Congratulations to the ten attorneys from Fabyanske, Westra, Hart & Thomson, P.A. who have been named 2016 “Minnesota Super Lawyers”. The polling, researching, and selecting of “Super Lawyers” is designed to identify Minnesota lawyers who have attained a high degree of peer recognition and professional achievement. Only five percent of Minnesota attorneys receive this honor. FWHT’s 2016 “Minnesota Super Lawyers” include Marv Fabyanske, Kyle Hart, Jesse Orman, Greg Spalj, Dean Thomson, Tom Vollbrecht and Mark Westra. Once again, Kyle Hart and Dean Thomson were selected as Top 100 “Super Lawyers”. Dean Thomson was selected a Top 10 “Super Lawyer”.
Congratulations to the Fabyanske, Westra, Hart & Thomson, P.A. attorneys who have been named 2016 Minnesota “Rising Stars”. They are Hugh Brown, Jeff Jones and Jeff Weiland. “Rising Stars” are nominated by their peers and must be 40 years old or under, or have been practicing for 10 years or less. No more than 2.5 percent of the lawyers in the state are named to the list.
Once again, Fabyanske, Westra, Hart & Thomson, P.A. has been ranked as a Band 1 Construction Law Firm in Minnesota by the well recognized Chambers professional rating service. Here’s what Chambers has to say about FWHT:
The team is known as a “Construction and real estate boutique noted for its exceptional knowledge and experience of the industry.
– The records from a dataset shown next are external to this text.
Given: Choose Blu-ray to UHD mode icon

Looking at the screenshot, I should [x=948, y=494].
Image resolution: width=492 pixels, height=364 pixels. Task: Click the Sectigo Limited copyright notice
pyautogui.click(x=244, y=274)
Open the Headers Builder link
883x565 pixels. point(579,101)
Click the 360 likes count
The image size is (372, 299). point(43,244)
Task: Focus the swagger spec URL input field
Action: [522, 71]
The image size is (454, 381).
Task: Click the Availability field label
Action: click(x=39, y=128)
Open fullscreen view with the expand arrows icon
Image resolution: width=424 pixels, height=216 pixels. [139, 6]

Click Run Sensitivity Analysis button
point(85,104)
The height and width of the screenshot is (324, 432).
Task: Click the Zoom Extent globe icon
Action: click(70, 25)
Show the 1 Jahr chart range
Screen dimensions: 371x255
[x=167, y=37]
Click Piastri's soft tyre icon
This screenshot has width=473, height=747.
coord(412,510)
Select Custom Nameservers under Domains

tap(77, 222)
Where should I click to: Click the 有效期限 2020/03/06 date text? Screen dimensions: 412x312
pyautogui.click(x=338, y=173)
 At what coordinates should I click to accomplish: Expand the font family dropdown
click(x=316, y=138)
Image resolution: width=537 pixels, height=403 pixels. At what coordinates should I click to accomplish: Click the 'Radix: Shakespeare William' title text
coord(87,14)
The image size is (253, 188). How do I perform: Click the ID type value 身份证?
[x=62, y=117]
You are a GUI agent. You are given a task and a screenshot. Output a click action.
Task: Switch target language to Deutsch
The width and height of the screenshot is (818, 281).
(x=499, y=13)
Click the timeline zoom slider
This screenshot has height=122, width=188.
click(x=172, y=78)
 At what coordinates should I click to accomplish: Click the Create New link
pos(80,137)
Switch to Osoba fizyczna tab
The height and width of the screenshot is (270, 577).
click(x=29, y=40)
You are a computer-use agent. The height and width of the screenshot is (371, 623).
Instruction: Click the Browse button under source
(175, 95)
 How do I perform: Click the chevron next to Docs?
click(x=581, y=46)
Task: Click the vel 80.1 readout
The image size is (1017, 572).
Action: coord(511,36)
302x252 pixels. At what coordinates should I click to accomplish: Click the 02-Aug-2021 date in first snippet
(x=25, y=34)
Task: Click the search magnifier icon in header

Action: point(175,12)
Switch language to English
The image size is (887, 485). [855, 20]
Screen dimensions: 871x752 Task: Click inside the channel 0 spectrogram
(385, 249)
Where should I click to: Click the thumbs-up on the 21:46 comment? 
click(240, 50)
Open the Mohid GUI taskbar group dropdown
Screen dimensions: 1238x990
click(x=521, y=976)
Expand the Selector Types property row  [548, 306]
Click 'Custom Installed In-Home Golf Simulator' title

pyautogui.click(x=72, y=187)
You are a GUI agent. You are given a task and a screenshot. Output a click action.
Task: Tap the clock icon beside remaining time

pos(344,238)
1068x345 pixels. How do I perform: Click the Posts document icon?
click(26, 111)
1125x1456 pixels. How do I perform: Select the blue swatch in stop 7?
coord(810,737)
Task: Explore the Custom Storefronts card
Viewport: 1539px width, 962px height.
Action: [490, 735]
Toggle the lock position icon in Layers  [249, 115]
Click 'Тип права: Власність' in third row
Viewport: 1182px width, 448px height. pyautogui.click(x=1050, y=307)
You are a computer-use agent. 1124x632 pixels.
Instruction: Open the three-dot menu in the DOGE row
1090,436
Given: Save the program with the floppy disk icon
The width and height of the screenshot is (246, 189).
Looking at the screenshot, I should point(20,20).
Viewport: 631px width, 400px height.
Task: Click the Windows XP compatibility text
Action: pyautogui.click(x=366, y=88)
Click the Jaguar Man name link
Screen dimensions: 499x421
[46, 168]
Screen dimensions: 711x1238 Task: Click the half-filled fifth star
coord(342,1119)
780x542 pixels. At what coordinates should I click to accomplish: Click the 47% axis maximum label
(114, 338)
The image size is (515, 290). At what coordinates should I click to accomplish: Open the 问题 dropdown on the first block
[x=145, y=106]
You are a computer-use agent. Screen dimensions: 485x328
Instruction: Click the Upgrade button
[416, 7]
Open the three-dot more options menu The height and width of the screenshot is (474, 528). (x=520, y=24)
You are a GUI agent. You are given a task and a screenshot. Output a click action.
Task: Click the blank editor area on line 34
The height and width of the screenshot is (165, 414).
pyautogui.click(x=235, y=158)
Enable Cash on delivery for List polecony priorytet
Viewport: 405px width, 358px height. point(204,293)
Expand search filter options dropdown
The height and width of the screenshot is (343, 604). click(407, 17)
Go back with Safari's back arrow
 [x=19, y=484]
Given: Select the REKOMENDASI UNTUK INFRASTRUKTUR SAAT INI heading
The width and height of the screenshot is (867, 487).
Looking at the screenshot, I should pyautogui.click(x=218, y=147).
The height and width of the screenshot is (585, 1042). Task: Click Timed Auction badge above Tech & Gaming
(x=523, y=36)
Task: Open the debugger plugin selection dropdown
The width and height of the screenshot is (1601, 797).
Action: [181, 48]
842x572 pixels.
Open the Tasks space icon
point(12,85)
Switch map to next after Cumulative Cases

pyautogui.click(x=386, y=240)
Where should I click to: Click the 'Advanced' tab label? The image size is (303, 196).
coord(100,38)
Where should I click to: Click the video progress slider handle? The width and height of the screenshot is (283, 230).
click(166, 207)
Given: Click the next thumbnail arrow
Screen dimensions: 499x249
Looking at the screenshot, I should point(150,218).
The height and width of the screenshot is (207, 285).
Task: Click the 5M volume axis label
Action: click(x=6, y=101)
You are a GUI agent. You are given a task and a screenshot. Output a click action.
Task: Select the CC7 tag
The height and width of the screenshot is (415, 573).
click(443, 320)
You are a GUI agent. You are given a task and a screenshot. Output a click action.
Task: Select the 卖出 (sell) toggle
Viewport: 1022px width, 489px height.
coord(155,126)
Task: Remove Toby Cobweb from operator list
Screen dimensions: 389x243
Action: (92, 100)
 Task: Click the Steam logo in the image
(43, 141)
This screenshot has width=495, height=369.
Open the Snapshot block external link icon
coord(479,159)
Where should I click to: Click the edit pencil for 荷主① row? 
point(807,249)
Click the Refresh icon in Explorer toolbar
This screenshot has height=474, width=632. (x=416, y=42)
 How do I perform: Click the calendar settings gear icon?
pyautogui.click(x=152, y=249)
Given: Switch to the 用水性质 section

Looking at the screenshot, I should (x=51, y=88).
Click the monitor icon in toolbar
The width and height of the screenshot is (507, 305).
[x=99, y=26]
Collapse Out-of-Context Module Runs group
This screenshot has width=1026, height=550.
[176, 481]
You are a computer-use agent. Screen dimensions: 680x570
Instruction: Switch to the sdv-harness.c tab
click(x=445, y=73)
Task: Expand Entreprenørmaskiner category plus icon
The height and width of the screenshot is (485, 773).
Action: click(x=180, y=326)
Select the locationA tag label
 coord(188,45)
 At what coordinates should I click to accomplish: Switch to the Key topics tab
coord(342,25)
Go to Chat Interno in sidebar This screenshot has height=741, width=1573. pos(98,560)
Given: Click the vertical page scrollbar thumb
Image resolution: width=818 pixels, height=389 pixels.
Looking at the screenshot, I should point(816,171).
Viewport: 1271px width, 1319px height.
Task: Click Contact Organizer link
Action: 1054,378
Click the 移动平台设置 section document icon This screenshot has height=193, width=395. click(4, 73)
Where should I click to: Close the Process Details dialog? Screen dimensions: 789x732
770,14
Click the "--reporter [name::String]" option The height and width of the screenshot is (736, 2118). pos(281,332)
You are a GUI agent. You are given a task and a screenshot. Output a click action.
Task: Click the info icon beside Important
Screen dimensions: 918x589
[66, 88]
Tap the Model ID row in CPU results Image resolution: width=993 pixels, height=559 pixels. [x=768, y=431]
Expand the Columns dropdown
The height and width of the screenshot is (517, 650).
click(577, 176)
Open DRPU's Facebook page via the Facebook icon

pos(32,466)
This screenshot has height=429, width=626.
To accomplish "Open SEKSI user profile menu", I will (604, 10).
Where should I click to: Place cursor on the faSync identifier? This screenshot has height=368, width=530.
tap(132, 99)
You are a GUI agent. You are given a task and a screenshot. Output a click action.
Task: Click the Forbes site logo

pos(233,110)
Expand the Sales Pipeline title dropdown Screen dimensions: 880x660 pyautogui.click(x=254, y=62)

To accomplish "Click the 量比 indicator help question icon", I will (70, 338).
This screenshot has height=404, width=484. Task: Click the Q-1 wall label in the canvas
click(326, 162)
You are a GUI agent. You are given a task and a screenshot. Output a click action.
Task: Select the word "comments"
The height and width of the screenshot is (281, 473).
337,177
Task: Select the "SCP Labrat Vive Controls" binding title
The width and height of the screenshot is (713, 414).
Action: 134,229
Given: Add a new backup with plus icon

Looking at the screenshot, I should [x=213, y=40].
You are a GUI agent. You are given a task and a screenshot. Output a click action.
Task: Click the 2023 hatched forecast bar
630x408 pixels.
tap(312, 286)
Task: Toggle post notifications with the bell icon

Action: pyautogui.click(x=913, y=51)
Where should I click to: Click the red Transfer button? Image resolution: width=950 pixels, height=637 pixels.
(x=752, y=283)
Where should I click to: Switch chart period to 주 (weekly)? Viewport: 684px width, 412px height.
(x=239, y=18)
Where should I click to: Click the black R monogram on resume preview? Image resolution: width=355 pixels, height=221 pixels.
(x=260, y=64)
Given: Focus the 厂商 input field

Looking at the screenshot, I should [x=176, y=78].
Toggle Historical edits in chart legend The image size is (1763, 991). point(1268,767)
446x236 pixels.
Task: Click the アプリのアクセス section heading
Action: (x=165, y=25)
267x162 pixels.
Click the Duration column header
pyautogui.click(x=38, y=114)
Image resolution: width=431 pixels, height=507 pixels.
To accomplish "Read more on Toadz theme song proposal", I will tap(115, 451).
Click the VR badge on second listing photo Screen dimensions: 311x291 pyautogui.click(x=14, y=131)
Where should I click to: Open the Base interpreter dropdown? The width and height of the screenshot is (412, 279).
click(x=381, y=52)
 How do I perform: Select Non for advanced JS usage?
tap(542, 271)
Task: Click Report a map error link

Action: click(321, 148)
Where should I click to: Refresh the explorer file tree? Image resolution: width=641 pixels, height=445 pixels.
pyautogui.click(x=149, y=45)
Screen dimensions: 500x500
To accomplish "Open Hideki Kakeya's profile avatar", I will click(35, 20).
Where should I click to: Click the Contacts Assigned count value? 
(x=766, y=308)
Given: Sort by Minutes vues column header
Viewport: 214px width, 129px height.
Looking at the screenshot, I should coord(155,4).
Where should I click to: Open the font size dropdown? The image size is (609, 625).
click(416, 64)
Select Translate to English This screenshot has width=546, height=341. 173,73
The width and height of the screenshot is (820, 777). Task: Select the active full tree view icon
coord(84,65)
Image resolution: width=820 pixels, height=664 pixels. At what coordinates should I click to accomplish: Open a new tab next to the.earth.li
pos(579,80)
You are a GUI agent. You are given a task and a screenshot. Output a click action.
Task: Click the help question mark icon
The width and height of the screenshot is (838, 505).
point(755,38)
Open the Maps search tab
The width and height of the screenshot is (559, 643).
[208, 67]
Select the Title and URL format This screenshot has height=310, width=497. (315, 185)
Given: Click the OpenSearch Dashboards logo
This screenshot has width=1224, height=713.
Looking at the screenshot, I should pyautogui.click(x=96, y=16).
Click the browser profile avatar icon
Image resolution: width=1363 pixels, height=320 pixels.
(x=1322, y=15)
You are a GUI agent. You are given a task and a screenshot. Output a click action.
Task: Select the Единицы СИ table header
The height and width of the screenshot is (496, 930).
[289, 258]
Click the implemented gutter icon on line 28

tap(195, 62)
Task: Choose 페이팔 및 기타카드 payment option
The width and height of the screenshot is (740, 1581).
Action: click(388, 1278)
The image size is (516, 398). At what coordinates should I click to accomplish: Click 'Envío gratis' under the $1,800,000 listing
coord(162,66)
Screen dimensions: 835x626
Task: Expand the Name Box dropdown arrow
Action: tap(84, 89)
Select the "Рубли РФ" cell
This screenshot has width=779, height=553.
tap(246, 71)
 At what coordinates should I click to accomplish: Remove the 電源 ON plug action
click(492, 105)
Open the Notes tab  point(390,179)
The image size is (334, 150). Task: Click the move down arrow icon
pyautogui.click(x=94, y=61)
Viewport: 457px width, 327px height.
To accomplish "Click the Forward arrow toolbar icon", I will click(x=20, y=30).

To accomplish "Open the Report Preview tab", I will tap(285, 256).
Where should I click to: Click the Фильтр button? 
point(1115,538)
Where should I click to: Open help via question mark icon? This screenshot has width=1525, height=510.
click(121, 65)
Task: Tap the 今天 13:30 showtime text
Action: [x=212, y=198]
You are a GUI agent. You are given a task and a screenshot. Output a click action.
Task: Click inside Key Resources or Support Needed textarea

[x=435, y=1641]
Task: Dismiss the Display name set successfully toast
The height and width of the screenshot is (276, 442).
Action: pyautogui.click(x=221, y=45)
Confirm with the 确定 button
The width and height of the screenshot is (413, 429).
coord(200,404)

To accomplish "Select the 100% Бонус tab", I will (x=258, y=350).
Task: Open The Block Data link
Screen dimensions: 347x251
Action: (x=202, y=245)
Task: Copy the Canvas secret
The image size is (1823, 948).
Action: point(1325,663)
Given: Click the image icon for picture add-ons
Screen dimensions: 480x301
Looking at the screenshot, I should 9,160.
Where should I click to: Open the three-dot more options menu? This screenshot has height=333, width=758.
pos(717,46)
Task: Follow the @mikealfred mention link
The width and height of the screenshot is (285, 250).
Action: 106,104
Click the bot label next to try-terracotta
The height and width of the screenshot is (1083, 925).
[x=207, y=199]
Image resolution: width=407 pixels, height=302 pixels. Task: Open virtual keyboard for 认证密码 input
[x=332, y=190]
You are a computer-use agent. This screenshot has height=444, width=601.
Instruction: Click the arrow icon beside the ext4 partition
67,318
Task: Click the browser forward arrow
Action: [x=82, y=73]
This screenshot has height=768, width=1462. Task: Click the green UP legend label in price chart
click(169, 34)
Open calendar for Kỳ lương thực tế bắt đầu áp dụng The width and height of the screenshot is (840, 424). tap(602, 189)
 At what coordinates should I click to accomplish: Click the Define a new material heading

Particularly recognized for its work on behalf of developers, subcontractors and designers.”
Marvin Fabyanske (Senior Statesmen Construction Law)
Kyle Hart (Band 2 Construction Law)
Gregory Spalj (Band 2 Construction Law)
Dean Thomson (Band 1 Construction Law)
Mark Westra (Band 1 Real Estate Law)
“Senior statesman Marvin Fabyanske is a luminary in the Minnesota construction Bar, whose wide-ranging practice is highly regarded by his peers.”
“Kyle Hart is experienced in litigation construction cases and maintains a strong reputation in arbitration and mediation.”
“Gregory Spalj specializes in construction disputes. “He uses his business acumen to provide us with better advice, and he specializes in construction law so you don’t bring him many scenarios he hasn’t seen,” an appreciative client notes.”
“Dean Thomson’s construction practice touches on both transactions and litigation, and he has notable expertise in architectural and engineering liability. “He is very knowledgeable, articulate and strategizes well,” reports one impressed commentator.”
“Mark Westra is a respected transactional lawyer who has notable experience not just in commercial real estate, but in zoning and land use as well. He is particularly sought after for his expertise in matters concerning office, industrial and residential properties.”
Matthew Collins was admitted to the Iowa Bar on April 21, 2016.
This discussion is generalized in nature and should not be considered a substitute for professional advice. © 2016 FWH&T.